START ENTRIES PROVIDED

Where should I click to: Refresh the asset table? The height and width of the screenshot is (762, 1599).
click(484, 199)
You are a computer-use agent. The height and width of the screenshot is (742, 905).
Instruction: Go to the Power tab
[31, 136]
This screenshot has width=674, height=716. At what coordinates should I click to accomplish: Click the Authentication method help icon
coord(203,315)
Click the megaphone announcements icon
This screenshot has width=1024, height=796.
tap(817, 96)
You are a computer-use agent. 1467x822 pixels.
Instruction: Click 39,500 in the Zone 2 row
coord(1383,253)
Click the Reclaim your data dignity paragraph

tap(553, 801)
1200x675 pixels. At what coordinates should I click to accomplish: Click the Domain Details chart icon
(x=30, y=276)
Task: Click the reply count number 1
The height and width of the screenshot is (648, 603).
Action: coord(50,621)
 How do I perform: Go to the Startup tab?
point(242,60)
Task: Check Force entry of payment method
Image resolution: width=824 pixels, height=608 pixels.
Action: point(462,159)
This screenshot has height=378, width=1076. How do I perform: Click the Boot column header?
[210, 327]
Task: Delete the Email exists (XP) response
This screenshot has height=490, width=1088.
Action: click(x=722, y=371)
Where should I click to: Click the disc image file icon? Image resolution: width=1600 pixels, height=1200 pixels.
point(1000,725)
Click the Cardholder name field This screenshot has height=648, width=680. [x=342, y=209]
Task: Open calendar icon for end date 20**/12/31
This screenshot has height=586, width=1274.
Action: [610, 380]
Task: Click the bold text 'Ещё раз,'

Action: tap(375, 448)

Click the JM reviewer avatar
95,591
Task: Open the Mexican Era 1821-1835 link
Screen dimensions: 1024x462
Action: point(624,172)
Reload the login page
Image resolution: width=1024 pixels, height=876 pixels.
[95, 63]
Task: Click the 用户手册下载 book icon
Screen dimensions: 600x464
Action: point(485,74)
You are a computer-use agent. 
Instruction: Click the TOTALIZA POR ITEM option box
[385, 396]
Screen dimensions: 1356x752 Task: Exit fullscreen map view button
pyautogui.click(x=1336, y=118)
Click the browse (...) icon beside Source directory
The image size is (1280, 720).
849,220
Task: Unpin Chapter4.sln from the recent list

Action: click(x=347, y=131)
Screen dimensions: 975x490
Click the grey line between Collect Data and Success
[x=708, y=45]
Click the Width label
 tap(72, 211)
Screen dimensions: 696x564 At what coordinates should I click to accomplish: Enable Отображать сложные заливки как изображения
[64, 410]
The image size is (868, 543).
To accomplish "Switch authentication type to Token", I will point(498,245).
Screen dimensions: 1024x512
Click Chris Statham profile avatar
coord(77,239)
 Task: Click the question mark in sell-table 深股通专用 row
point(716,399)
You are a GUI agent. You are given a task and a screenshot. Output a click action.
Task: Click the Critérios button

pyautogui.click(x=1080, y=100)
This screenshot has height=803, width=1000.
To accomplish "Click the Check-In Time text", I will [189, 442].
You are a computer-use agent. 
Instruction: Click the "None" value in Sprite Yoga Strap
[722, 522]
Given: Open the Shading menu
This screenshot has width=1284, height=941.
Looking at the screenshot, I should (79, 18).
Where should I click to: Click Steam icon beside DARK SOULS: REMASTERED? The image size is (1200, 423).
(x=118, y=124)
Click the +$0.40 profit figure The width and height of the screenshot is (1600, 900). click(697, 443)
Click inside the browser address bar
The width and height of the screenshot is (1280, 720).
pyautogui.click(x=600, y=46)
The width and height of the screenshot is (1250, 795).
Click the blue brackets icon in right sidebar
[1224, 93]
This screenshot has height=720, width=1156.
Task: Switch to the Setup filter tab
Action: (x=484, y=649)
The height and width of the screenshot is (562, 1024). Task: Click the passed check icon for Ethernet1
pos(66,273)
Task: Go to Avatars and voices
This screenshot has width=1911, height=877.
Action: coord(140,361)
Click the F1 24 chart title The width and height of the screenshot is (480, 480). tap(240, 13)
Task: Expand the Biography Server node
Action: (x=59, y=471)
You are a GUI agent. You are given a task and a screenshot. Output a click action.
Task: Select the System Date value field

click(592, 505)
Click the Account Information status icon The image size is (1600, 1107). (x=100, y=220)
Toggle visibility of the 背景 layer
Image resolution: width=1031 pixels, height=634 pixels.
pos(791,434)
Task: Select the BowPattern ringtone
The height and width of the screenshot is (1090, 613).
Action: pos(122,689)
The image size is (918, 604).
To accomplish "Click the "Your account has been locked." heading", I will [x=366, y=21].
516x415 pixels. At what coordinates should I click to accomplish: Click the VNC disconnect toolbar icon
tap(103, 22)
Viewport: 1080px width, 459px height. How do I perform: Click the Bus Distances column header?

END ENTRIES PROVIDED

EXERCISE OBJECTIVE
The records above must be printed again in full, exactly as written.

REPLY TO THE TASK
Where should I click to: Refresh the asset table? The height and width of the screenshot is (762, 1599).
click(484, 199)
You are a computer-use agent. The height and width of the screenshot is (742, 905).
Instruction: Go to the Power tab
[31, 136]
This screenshot has width=674, height=716. At what coordinates should I click to accomplish: Click the Authentication method help icon
coord(203,315)
Click the megaphone announcements icon
This screenshot has width=1024, height=796.
tap(817, 96)
You are a computer-use agent. 1467x822 pixels.
Instruction: Click 39,500 in the Zone 2 row
coord(1383,253)
Click the Reclaim your data dignity paragraph

tap(553, 801)
1200x675 pixels. At what coordinates should I click to accomplish: Click the Domain Details chart icon
(x=30, y=276)
Task: Click the reply count number 1
The height and width of the screenshot is (648, 603).
Action: coord(50,621)
 How do I perform: Go to the Startup tab?
point(242,60)
Task: Check Force entry of payment method
Image resolution: width=824 pixels, height=608 pixels.
Action: point(462,159)
This screenshot has height=378, width=1076. How do I perform: Click the Boot column header?
[210, 327]
Task: Delete the Email exists (XP) response
This screenshot has height=490, width=1088.
Action: click(x=722, y=371)
Where should I click to: Click the disc image file icon? Image resolution: width=1600 pixels, height=1200 pixels.
point(1000,725)
Click the Cardholder name field This screenshot has height=648, width=680. [x=342, y=209]
Task: Open calendar icon for end date 20**/12/31
This screenshot has height=586, width=1274.
Action: [610, 380]
Task: Click the bold text 'Ещё раз,'

Action: tap(375, 448)

Click the JM reviewer avatar
95,591
Task: Open the Mexican Era 1821-1835 link
Screen dimensions: 1024x462
Action: point(624,172)
Reload the login page
Image resolution: width=1024 pixels, height=876 pixels.
[95, 63]
Task: Click the 用户手册下载 book icon
Screen dimensions: 600x464
Action: point(485,74)
You are a computer-use agent. 
Instruction: Click the TOTALIZA POR ITEM option box
[385, 396]
Screen dimensions: 1356x752 Task: Exit fullscreen map view button
pyautogui.click(x=1336, y=118)
Click the browse (...) icon beside Source directory
The image size is (1280, 720).
849,220
Task: Unpin Chapter4.sln from the recent list

Action: click(x=347, y=131)
Screen dimensions: 975x490
Click the grey line between Collect Data and Success
[x=708, y=45]
Click the Width label
 tap(72, 211)
Screen dimensions: 696x564 At what coordinates should I click to accomplish: Enable Отображать сложные заливки как изображения
[64, 410]
The image size is (868, 543).
To accomplish "Switch authentication type to Token", I will point(498,245).
Screen dimensions: 1024x512
Click Chris Statham profile avatar
coord(77,239)
 Task: Click the question mark in sell-table 深股通专用 row
point(716,399)
You are a GUI agent. You are given a task and a screenshot. Output a click action.
Task: Click the Critérios button

pyautogui.click(x=1080, y=100)
This screenshot has height=803, width=1000.
To accomplish "Click the Check-In Time text", I will [189, 442].
You are a computer-use agent. 
Instruction: Click the "None" value in Sprite Yoga Strap
[722, 522]
Given: Open the Shading menu
This screenshot has width=1284, height=941.
Looking at the screenshot, I should (79, 18).
Where should I click to: Click Steam icon beside DARK SOULS: REMASTERED? The image size is (1200, 423).
(x=118, y=124)
Click the +$0.40 profit figure The width and height of the screenshot is (1600, 900). click(697, 443)
Click inside the browser address bar
The width and height of the screenshot is (1280, 720).
pyautogui.click(x=600, y=46)
The width and height of the screenshot is (1250, 795).
Click the blue brackets icon in right sidebar
[1224, 93]
This screenshot has height=720, width=1156.
Task: Switch to the Setup filter tab
Action: (x=484, y=649)
The height and width of the screenshot is (562, 1024). Task: Click the passed check icon for Ethernet1
pos(66,273)
Task: Go to Avatars and voices
This screenshot has width=1911, height=877.
Action: coord(140,361)
Click the F1 24 chart title The width and height of the screenshot is (480, 480). tap(240, 13)
Task: Expand the Biography Server node
Action: (x=59, y=471)
You are a GUI agent. You are given a task and a screenshot. Output a click action.
Task: Select the System Date value field

click(592, 505)
Click the Account Information status icon The image size is (1600, 1107). (x=100, y=220)
Toggle visibility of the 背景 layer
Image resolution: width=1031 pixels, height=634 pixels.
pos(791,434)
Task: Select the BowPattern ringtone
The height and width of the screenshot is (1090, 613).
Action: pos(122,689)
The image size is (918, 604).
To accomplish "Click the "Your account has been locked." heading", I will [x=366, y=21].
516x415 pixels. At what coordinates should I click to accomplish: Click the VNC disconnect toolbar icon
tap(103, 22)
Viewport: 1080px width, 459px height. How do I perform: Click the Bus Distances column header?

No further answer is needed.